Noble Gas Xenon Is a Novel Adenosine Triphosphate-sensitive Potassium Channel Opener

Background: Adenosine triphosphate-sensitive potassium (K-ATP) channels in brain are involved in neuroprotective mechanisms. Pharmacologic activation of these channels is seen as beneficial, but clinical exploitation by using classic K+ channel openers is hampered by their inability to cross the blood-brain barrier. This is different with the inhalational anesthetic xenon, which recently has been suggested to activate K-ATP channels; it partitions freely into the brain. Methods: To evaluate the type and mechanism of interaction of xenon with neuronal-type K-ATP channels, these channels, consisting of Kir6.2 pore-forming subunits and sulfonylurea receptor-1 regulatory subunits, were expressed in HEK293 cells and whole cell, and excised patch-clamp recordings were performed.
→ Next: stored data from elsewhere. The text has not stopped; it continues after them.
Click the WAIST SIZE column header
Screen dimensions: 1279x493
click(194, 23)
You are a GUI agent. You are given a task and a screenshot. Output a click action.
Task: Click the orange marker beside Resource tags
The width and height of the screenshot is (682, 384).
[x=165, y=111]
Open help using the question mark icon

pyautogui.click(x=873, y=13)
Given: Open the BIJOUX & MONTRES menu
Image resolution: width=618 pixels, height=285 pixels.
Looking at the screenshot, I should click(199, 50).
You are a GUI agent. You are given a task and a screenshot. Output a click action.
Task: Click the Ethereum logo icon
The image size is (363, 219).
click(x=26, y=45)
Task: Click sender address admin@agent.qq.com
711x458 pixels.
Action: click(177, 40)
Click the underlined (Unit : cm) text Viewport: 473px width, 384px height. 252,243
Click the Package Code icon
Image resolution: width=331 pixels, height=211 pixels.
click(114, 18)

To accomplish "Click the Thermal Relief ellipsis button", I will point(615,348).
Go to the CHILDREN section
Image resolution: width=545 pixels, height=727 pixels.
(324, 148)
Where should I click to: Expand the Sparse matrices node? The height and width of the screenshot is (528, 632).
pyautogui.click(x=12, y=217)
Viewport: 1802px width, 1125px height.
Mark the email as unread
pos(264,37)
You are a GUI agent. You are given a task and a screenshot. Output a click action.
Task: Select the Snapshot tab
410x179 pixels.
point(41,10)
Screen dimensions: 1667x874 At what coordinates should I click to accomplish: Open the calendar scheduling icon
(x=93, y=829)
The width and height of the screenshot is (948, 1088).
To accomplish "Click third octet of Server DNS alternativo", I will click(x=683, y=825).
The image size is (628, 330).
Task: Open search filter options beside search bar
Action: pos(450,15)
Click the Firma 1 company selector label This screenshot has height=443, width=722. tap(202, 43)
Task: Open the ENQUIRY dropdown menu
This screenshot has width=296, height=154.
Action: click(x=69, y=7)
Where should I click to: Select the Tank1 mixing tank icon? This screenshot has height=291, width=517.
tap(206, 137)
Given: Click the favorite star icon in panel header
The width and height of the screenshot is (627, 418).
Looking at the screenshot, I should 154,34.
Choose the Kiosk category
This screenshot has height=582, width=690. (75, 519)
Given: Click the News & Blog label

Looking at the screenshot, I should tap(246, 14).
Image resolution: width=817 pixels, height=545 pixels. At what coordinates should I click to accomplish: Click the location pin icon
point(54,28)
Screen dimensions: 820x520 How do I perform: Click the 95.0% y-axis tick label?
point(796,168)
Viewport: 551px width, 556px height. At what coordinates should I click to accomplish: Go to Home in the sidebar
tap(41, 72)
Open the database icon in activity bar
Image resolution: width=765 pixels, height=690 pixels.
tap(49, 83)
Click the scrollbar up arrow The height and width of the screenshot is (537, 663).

Results: Xenon, in contrast to classic K-ATP channel openers, acted directly on the Kir6.2 subunit of the channel. It had no effect on the closely related, adenosine triphosphate (ATP)-regulated Kir1.1 channel and failed to activate an ATP-insensitive mutant version of Kir6.2. Furthermore, concentration-inhibition curves for ATP obtained from inside-out patches in the absence or presence of 80% xenon revealed that xenon reduced the sensitivity of the K-ATP channel to ATP. This was reflected in an approximately fourfold shift of the concentration causing half-maximal inhibition (IC50) from 26 +/- 4 to 96 +/- 6 mu M. Conclusions: Xenon represents a novel KATP channel opener that increases KATP currents independently of the sulfonylurea receptor-1 subunit by reducing ATP inhibition of the channel. Through this action and by its ability to readily partition across the blood-brain barrier, xenon has considerable potential in clinical settings of neuronal injury, including stroke.